Terkait isu korupsi KPK di kehutanan?

Secara tidak formal saya mengetahui ada kajian dan studi yang dilakukan KPK (di Kehutanan). Saya ingin berinteraksi formal sehingga mudah dan lantang. Sulit bilang katanya-katanya. Saya siap konsultasi dengan UKP4. Saya upayakan minggu ini atau pekan depan juga dengan KPK. Saya terbuka dan menggunakan info itu untuk pengelolaan ke dalam.

Bagaimana melihat MP3EI?

Rencana Induk Percepatan dan Perluasan Pembangunan Ekonomi Indonesia (MP3EI) itu ujungnya. Lebih kurang sama dengan tata ruang. Tata ruang itu kombinasi perencanaan tata guna lahan dan sistem transportasi.

Bagi saya, MP3EI itu rintisan manajemen logistik juga. Kalau dikembangkan di satu sisi bisa mengaplikasikan sistem logistik nasional. Jika sebagian daerah tidak senang MP3EI, itu karena mereka tidak diajak bicara.

Lampung, misalnya, jadi sumber pangan, tapi di dalam rencana investasi tidak kelihatan. Kalau tidak diajak bicara, susah membangun di daerah.

Bagaimana dengan pengelolaan hutan yang 97 persen dikuasai korporasi?

Banyak yang minta diperpanjang. Saya ingin lihat peraturan menteri dan persyaratannya dulu. Perpanjangan ini oleh menteri lama diserahkan kepada menteri baru. Baiklah, saya baca peraturan menterinya lalu lihat daftar, pemilik, luas, kapan dapat izin, dan kegiatan utamanya.

Saya juga sedang minta yang perpanjangan dan izin lima tahun terakhir. Ini penting karena antara penerimaan negara bukan pajak (PNBP) dari kawasan ini baru tercapai 58 persen dari target Rp 5,6 triliun. Kata dirjen, kalau memenuhi PNBP harus menambah penebangan hutan. Kalau begitu nanti dulu.

Soal kepemimpinan Indonesia dalam isu perubahan iklim?

Orang melihat kehutanan kurang optimal dengan alasan hutan rusak dan transaksional. Sebenarnya banyak yang dikerjakan, tetapi bahasanya tidak kelihatan. Saya lihat perhatian pemerintah ada. Akademisi mendukung melalui studi segala macam. Saya pernah berdiskusi dengan Gubernur Jawa Barat, Kalimantan Tengah, dan Riau tentang REDD. Semangatnya ada. Namun, problemnya format operasional itu apa? Mana? Saya optimistis bisa ikuti dan jadi tokoh di agenda internasional karena semangat dan perhatian ada, tetapi operator, pengatur sinergi, dan host-nya siapa?

Saat ini Nasdem menguasai hulu pengelolaan dan penguasaan sumber daya alam. Bagaimana?

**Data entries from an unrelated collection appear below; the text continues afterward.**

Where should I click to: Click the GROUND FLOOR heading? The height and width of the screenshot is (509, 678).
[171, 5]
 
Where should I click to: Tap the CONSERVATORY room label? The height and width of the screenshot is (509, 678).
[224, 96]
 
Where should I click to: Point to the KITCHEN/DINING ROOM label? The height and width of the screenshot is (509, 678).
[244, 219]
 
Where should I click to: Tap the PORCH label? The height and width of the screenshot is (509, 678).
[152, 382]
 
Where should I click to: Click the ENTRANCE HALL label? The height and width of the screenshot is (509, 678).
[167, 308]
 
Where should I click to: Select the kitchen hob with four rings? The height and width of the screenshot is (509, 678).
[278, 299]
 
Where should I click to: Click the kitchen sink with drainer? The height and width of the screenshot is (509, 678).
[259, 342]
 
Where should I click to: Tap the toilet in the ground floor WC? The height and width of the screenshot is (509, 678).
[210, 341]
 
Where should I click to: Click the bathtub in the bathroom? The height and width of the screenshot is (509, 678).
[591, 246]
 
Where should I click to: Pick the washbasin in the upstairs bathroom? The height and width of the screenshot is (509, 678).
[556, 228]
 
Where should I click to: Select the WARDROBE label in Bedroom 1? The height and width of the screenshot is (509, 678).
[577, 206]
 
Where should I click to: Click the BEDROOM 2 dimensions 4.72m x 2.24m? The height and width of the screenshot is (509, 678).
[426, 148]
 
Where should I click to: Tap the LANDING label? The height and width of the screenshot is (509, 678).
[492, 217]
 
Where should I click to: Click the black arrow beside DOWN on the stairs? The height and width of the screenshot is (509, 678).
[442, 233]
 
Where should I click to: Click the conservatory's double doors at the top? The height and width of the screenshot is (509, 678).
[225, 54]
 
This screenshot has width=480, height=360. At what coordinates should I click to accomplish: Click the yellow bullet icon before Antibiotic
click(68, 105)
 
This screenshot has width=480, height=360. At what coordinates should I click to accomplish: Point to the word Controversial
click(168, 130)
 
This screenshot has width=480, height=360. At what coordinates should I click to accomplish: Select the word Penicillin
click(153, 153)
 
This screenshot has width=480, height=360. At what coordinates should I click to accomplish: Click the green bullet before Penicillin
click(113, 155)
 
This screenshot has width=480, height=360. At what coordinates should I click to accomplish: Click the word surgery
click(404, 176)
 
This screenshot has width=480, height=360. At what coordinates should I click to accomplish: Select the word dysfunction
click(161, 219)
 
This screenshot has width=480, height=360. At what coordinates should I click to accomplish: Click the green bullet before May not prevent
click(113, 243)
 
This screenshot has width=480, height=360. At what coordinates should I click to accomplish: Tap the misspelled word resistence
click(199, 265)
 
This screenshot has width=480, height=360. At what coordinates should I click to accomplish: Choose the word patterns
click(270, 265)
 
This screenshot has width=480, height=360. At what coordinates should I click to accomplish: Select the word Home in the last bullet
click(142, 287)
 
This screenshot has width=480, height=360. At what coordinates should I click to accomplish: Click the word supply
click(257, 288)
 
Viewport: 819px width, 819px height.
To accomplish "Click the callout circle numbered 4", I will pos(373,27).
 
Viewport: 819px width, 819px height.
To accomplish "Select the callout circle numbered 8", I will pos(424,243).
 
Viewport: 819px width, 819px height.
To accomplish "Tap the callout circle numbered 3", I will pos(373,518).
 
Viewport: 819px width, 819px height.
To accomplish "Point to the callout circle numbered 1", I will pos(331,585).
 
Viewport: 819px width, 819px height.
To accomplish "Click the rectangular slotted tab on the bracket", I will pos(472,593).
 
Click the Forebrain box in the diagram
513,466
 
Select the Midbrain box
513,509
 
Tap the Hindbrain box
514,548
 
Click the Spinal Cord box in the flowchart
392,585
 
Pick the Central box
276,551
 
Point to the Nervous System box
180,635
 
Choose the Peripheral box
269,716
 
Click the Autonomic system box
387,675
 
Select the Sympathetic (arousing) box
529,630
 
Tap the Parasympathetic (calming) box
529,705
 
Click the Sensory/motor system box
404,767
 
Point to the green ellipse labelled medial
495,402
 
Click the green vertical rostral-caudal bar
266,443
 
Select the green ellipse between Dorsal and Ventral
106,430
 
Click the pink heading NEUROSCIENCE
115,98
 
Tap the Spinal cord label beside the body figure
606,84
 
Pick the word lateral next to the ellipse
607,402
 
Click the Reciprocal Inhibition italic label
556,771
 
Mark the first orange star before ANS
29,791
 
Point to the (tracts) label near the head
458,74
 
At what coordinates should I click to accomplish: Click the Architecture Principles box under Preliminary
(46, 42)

Saya tidak melihat ada peluang ”konspirasi” dengan Pak Ferry (Menteri Agraria dan Tata Ruang). Kaitan kehutanan dengan tata ruang hanya di planologi. Itu tidak bisa diapa-apakan. Prinsipnya, kalau demi kepentingan publik harus diberikan. Lalu, sepakat perizinan tersebut instrumen pengendalian. Kalau terjadi transaksi, pasti ”digorok” duluan. Lha, wong Pak Jokowi tidak mau seperti itu. (ICH/ISW/GSA)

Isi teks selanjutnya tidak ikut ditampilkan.